Robert Jordan might agree with this if he were still with us
Werthead Send a noteboard - 05/09/2009 07:09:14 PM
What are your thoughts about authors taking their sweet time to finish a book or series?
As has been said before, if Jordan had lived and the final book(s) was the greatest work of epic fantasy in human history, that would not change the fact that CROSSROADS OF TWILIGHT would still be sitting there in all its insipid glory, scaring off people who would otherwise enjoy the later books in the series.
That will still be true fifty years from now, even if Sanderson delivers a barn-stormer of an ending. The simple critical apathy towards the later WoT novels could put people off from reading the whole series, no matter how well-reviewed the first 5/6/7 and the last 4 turn out to be in the grand scheme of things.
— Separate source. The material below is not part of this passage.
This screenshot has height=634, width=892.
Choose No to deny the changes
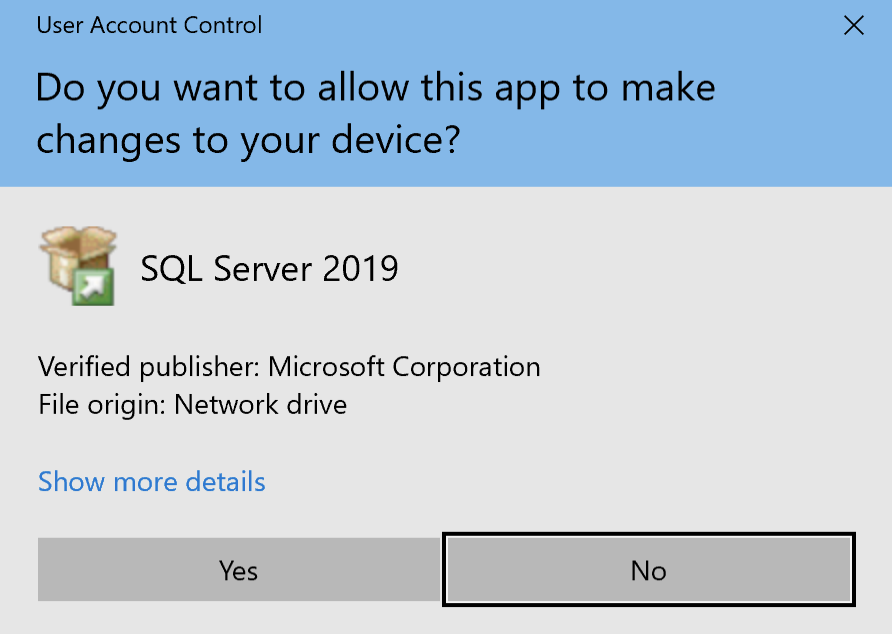point(649,570)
At the same time, it has been also argued that authors can prevaricate too much over their work, and a book written in a rush of inspiration and enthusiasm can be more engaging that one written over a much longer period of time where the author spends way too much time second-guessing themselves (ASoS was written in a mad fury across less than 2 years, whilst AFFC took 3.5 years after another eighteen months trying to get another book to work and then dropping it; guess which is the much more warmly reviewed?).
Then you have someone like Erikson, who can produce good work but in his insane rush to get published he leaves in all the first-draft indulgences, character over-introspection, pace-destroying side-tangents and moments of purple prose that a good writer would remove in a second or third draft. It's a tribute to Erikson's skills that MALAZAN remains an interesting series, but nevertheless only a pale shadow of what it could have been with much tighter writing discipline and if he'd taken more time to redraft the books. Of course, it would likely have taken 20-30 years to write the series rather than 12. It's a difficult balancing act.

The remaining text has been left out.